Premier objectif fondamental commun aux scientifiques

Un point de vue partagé par tous les scientifiques spécialisés dans la recherche sur la lecture est la place prépondérante accordée au mot (écrit) dans la perspective adoptée, lequel est une unité minimale de signification et donc de compréhension par rapport à la finalité ultime de l'apprentissage de la lecture et un facteur facilitateur de l'opération.

Le premier objectif majeur visé est l'obtention, chez l'enfant, de la capacité à lire les mots et à comprendre leur signification.
Son atteinte passe, si l'on suit les résultats des travaux de l'Observatoire national de la lecture, par deux processus complémentaires qui sont la reconnaissance et l'identification des mots écrits. La question principale est celle de la procédure à mettre en œuvre. Elle divise les scientifiques globalement en partisans des méthodes alphabétiques et en tenants des méthodes non alphabétiques. Il s'agit alors de trancher.
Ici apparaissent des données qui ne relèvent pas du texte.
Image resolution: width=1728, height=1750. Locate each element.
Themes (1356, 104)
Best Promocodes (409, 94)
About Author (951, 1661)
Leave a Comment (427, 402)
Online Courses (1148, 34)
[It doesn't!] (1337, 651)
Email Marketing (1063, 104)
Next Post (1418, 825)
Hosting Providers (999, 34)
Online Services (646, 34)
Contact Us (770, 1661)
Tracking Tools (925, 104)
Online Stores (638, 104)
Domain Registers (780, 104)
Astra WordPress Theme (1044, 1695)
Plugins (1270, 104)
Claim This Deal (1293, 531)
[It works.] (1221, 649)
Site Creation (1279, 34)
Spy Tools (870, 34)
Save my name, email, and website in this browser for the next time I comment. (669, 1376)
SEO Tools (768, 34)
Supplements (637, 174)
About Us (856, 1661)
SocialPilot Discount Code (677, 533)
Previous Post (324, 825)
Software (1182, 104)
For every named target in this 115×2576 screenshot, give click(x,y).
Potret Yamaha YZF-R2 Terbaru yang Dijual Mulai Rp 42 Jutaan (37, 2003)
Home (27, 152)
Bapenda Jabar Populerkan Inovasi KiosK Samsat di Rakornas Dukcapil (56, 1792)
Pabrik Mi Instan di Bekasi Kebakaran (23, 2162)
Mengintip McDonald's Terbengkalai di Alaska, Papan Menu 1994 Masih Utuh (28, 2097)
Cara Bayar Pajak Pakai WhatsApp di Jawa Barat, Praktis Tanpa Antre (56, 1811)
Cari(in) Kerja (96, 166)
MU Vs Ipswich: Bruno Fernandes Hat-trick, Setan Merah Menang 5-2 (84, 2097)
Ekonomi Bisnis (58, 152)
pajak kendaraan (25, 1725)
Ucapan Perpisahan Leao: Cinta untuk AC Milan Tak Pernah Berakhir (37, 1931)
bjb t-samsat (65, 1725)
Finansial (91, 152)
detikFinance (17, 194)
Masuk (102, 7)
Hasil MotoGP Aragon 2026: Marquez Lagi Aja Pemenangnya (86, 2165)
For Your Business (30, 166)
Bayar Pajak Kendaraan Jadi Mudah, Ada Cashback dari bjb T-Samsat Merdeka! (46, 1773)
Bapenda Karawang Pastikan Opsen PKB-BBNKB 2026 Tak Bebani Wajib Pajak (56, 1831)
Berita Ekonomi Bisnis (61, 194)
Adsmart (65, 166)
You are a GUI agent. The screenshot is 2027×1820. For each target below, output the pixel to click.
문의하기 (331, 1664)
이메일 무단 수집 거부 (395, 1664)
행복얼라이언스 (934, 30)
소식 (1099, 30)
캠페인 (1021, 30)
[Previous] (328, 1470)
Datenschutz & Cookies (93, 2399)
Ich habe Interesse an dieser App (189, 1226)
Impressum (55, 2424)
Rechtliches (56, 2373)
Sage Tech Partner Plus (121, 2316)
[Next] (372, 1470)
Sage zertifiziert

Sur la base de données expérimentales (mais pas seulement), les neurosciences se prononcent en faveur des méthodes alphabétiques réhabilitées du même coup par le Ministre de l'Éducation nationale Gilles de Robien par circulaire publiée le 3 janvier 2006.

La méthode linguistique de lecture, qui tient sa validation également des neurosciences, apporte une contribution essentielle, l'encodage, qui est le présupposé logique de la reconnaissance et de l'identification des mots écrits et conduit à l'acquisition du principe de fonctionnement et de prononciation des mots écrits (en raison de la nature et du mode de fonctionnement du cerveau, du système mental et des langues humaines, les mots écrits ne sont reconnus et identifiés par l'enfant que si et seulement si ce dernier maîtrise leur structure morphologique formée de lettres et de syllabes ainsi que la prononciation correspondant à ladite structure morphologique.
L'encodage a une composante centrale appelée "combinatoire", opération qui consiste à composer les lettres de l'alphabet pour former les syllabes des mots. L'opération débouche directement sur la reconnaissance et l'identification des mots et permet à l'enfant une rapide acquisition de l'autonomie en lecture.

De la sorte, la méthode linguistique de lecture élimine les problèmes de reconnaissance et d'identification des mots ainsi que celui d'autonomie posés aux méthodes non alphabétiques. Sa démarche renferme consubstantiellement ces processus conférant par là même à l'enfant la capacité à lire et à comprendre les mots et, par voie de conséquence, l'autonomie en lecture.

La méthode linguistique de lecture

En termes de linguistique et de théorie contemporaine de l'apprentissage éducatif imposant l'exigence de connaissances explicites, structurées et progressives, la fondation de l'apprentissage de la lecture se construit sur les règles de fonctionnement et de prononciation des mots. C'est le projet des Livrets de la méthode linguistique de lecture présentés sur le site Internet http://www.methode-linguistique.com .


NOTA : Les termes "méthode syllabique" et "méthode alphabétique" sont équivalents. Parce que "méthode syllabique" est plus critiquable, nous lui préférons "méthode alphabétique" d'un point de vue descriptif et, mieux, "méthode linguistique" d'un point de vue théorique.